Written by Daniella Doern
January 18, 2022

This is a story of a politician who cried “hacker” after a reporter informed a state agency that sensitive information was embedded in their website’s HTML source code1. While we wish this was a joke or fictional story it, unfortunately, is not. If the state of Missouri does move forward with the prosecution this state action would sound the alarm for researchers and reporters resulting in a chilling effect on the practice of responsible reporting. 

Josh Renaud, a reporter from the St. Louis Post-Dispatch was researching the Missouri Department of Elementary and Secondary Education’s website for an upcoming story when he realized that “Teachers’ Social Security numbers were embedded in the websites HTML source code” (meaning anyone could have easily viewed the page source code and obtained the SSNs).

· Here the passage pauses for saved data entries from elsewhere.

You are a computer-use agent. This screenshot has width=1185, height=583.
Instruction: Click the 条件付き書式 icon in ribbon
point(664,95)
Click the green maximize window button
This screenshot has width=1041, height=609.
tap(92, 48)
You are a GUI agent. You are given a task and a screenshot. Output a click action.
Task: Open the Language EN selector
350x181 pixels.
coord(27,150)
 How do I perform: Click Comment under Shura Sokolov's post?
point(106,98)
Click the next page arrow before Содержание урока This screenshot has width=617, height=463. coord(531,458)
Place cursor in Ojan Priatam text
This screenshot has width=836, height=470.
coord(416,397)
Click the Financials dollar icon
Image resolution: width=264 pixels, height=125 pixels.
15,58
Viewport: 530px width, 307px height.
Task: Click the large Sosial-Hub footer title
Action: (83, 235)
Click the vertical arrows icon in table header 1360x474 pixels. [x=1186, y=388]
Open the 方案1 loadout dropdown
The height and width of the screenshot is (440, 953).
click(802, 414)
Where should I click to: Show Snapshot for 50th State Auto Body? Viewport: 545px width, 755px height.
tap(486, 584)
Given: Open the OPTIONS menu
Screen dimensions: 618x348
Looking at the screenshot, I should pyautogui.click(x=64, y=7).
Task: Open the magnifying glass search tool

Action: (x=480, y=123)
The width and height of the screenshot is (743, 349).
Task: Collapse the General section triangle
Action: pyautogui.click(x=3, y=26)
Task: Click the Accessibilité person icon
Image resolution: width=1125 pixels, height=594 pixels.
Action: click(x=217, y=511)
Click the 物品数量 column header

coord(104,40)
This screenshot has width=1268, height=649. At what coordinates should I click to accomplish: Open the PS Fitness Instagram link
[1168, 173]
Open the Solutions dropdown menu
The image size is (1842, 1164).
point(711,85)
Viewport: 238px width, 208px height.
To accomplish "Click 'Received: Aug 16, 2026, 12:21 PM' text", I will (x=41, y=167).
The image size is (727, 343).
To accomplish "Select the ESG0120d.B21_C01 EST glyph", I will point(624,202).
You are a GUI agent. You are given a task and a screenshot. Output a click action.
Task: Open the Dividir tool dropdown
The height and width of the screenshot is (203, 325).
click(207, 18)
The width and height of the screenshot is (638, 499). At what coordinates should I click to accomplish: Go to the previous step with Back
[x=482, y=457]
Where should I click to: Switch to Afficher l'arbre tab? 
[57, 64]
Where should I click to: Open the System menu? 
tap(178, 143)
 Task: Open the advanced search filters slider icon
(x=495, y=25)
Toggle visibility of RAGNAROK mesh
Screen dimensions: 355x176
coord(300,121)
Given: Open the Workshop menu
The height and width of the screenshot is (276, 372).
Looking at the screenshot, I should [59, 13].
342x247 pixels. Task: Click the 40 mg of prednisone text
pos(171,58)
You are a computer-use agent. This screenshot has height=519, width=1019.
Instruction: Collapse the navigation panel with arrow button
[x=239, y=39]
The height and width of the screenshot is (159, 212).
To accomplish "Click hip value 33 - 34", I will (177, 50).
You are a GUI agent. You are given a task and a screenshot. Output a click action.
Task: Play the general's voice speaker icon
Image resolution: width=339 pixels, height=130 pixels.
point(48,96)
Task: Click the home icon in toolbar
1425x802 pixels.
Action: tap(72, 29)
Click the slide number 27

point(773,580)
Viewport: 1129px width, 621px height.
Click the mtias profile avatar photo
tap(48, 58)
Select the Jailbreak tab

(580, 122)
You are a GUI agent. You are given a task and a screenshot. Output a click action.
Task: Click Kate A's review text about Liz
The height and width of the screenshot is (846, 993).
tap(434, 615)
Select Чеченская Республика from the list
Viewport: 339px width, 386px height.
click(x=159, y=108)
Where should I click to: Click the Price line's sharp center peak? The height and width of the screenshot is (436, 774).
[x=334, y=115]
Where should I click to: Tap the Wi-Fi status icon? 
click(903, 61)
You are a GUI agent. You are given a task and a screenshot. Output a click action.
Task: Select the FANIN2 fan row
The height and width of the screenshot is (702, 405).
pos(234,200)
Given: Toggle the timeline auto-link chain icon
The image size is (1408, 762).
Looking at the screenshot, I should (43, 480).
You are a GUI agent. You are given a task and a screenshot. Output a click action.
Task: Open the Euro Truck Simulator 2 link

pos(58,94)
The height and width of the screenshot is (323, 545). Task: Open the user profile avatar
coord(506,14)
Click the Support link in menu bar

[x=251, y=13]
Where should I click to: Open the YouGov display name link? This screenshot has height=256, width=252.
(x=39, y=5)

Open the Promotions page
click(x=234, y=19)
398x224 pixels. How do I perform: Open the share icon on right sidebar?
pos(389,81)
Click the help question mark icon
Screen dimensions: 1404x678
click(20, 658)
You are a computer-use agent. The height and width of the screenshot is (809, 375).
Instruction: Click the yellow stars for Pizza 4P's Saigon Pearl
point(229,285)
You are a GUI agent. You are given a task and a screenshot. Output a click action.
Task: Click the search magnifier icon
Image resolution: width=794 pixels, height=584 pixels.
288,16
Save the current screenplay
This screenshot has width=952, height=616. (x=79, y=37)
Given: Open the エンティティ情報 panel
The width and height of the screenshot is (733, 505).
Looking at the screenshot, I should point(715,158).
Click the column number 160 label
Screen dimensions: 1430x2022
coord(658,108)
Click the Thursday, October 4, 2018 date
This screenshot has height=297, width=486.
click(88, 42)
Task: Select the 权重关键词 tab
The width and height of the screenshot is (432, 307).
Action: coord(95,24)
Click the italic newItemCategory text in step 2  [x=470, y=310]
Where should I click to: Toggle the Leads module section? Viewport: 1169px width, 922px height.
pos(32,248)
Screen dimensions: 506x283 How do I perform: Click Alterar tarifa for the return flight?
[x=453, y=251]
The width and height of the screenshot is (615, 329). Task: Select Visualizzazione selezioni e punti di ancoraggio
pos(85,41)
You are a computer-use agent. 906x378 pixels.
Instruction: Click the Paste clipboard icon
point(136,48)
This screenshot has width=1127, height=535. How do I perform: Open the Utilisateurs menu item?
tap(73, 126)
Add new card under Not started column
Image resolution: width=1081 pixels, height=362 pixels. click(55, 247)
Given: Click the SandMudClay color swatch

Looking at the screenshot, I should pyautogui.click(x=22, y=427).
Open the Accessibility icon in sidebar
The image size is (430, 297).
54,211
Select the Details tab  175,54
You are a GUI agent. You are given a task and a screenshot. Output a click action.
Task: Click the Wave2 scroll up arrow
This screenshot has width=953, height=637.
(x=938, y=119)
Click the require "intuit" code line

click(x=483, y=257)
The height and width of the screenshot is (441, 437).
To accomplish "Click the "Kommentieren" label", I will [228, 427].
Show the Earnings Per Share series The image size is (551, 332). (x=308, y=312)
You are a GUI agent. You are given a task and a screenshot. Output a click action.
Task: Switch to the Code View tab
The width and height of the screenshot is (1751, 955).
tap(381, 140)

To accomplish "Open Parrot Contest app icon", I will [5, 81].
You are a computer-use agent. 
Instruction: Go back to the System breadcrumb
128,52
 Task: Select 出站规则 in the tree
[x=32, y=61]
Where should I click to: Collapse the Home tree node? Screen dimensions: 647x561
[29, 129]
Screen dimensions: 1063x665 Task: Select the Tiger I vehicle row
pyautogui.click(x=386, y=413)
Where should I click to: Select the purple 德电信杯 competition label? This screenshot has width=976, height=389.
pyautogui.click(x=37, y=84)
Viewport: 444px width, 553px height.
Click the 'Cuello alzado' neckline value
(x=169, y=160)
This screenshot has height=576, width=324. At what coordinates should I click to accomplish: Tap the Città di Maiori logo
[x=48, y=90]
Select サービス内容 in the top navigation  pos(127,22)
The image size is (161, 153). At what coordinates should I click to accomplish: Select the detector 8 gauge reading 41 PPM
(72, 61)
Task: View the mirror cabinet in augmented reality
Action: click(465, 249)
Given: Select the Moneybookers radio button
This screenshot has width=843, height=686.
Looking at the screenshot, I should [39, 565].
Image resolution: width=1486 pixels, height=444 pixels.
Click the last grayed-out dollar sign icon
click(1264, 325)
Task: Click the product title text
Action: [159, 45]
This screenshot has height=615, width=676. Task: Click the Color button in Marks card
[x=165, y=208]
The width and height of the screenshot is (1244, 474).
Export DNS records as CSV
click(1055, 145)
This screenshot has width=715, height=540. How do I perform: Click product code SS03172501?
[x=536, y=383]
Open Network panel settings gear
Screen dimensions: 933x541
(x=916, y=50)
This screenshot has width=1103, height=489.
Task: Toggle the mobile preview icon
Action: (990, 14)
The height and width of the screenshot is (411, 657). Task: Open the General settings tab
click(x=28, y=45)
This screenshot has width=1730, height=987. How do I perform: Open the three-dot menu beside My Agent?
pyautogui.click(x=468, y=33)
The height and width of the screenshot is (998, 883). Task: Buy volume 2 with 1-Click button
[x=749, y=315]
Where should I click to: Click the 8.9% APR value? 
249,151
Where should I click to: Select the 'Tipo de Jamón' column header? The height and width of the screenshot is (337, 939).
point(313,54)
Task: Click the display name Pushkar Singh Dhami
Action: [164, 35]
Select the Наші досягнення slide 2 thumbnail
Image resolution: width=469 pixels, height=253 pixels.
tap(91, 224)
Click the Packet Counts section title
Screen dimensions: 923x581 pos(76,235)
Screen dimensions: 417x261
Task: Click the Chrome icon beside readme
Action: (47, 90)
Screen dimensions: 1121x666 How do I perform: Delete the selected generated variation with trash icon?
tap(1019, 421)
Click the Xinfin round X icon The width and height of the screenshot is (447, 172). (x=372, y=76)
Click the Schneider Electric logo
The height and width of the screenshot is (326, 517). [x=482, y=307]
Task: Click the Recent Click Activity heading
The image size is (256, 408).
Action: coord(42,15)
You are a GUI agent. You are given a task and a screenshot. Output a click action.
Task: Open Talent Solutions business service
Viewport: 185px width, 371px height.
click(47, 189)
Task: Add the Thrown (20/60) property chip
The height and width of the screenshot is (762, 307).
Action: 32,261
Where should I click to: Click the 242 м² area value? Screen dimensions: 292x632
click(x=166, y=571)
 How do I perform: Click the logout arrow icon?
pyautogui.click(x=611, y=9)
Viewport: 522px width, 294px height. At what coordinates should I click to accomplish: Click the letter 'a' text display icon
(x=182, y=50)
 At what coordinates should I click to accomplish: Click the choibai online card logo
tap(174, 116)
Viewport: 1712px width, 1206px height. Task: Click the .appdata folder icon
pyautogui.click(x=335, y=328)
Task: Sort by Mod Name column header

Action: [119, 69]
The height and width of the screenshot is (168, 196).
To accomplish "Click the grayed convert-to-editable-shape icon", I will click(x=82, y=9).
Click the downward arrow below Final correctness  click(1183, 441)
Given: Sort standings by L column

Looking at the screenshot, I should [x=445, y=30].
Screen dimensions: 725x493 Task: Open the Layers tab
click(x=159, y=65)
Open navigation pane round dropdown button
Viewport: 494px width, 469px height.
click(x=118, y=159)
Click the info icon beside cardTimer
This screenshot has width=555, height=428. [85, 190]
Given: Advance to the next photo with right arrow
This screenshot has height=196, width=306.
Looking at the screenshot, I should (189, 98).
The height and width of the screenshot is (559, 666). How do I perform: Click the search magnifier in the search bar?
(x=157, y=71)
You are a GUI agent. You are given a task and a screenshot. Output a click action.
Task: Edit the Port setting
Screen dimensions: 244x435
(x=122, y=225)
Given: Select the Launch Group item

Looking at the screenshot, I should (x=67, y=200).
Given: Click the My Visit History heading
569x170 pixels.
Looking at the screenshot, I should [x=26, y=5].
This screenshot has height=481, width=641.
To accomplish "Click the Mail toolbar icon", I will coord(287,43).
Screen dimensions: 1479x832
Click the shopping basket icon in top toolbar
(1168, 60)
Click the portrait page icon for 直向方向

The concerned reporter communicated his findings to the state agency and delayed his report to allow enough time for the state to remove the affected portions of the website.   

But instead of thanking the reporter for discovering a security vulnerability, the Governor of Missouri held a news conference labeling the reporter as a “hacker” and threatened prosecution, even though the State’s Department of Public Safety Director had received confirmation from the FBI that “this incident is not an actual network intrusion.”  

We couldn’t agree more with the following statements made by House Representatives Crystal Wade and Tony Lovasco.  

Rep. Tony Lovasco tweeted on October 14, 2021: 

 “It’s clear the Governor’s office has a fundamental misunderstanding of both web technology and industry-standard procedures for reporting security vulnerabilities. Journalists responsibly sounding an alarm on data privacy is not criminal hacking.” 

Rep. Crystal Wade asserted in a public statement made on October 14, 2021 that:  

“The governor should direct his anger towards the failure of state government to keep its technology secure and up to date and work to fix the problem, not threaten journalists with prosecution for uncovering those failures.” 

This recent example underscores the notion that there is a real need for Policymakers to understand how technology works and behaves. Earlier this year, past congressional hearings also showed us that many Policymakers do not understand basic internet functions. We urge Policymakers to do their homework so that they can make educated and informed decisions on technology issues. Me2BA offers itself as a resource for Policymakers to navigate opaque and complex technology issues, so that researchers and journalists can continue to safely perform responsible reporting, which is a crucial function to keep everyone safe online.



A website’s HTML source code is readily viewable by the public by simply right-clicking on a webpage and selecting, “View page source” from the options. Alternatively, a browser designated shortcut can open the webpage source code, such as Ctl + U”.